TASK STATEMENT
Only the lines below starting at the one that contains "Go back using the Back button" and ending at the one that contains "Open the Debug" are to be reproduced, exactly and with both ends kept.

Start of STORED DATA

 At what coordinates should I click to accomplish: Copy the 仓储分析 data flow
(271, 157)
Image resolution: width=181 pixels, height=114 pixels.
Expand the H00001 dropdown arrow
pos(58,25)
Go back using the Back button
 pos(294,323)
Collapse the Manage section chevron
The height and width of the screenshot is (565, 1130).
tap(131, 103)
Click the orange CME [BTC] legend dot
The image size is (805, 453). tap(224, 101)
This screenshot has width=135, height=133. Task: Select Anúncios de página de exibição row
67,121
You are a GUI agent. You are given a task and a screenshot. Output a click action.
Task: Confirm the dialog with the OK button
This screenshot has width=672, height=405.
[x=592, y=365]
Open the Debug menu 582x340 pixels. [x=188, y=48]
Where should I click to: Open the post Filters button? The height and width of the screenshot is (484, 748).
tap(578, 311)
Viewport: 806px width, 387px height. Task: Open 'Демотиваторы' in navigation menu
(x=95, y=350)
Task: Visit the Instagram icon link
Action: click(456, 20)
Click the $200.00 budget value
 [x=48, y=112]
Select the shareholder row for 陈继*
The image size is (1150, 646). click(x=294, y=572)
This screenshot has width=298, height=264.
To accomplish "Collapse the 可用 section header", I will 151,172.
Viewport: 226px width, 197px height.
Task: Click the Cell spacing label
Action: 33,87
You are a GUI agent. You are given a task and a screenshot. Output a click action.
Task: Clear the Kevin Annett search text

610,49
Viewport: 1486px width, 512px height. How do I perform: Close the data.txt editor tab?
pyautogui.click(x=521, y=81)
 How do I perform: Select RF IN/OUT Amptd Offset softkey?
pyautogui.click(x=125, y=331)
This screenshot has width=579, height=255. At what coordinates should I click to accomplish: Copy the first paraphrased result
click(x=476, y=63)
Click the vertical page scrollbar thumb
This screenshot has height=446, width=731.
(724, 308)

End of STORED DATA

WORKED SOLUTION
Go back using the Back button
 pos(294,323)
Collapse the Manage section chevron
The height and width of the screenshot is (565, 1130).
tap(131, 103)
Click the orange CME [BTC] legend dot
The image size is (805, 453). tap(224, 101)
This screenshot has width=135, height=133. Task: Select Anúncios de página de exibição row
67,121
You are a GUI agent. You are given a task and a screenshot. Output a click action.
Task: Confirm the dialog with the OK button
This screenshot has width=672, height=405.
[x=592, y=365]
Open the Debug menu 582x340 pixels. [x=188, y=48]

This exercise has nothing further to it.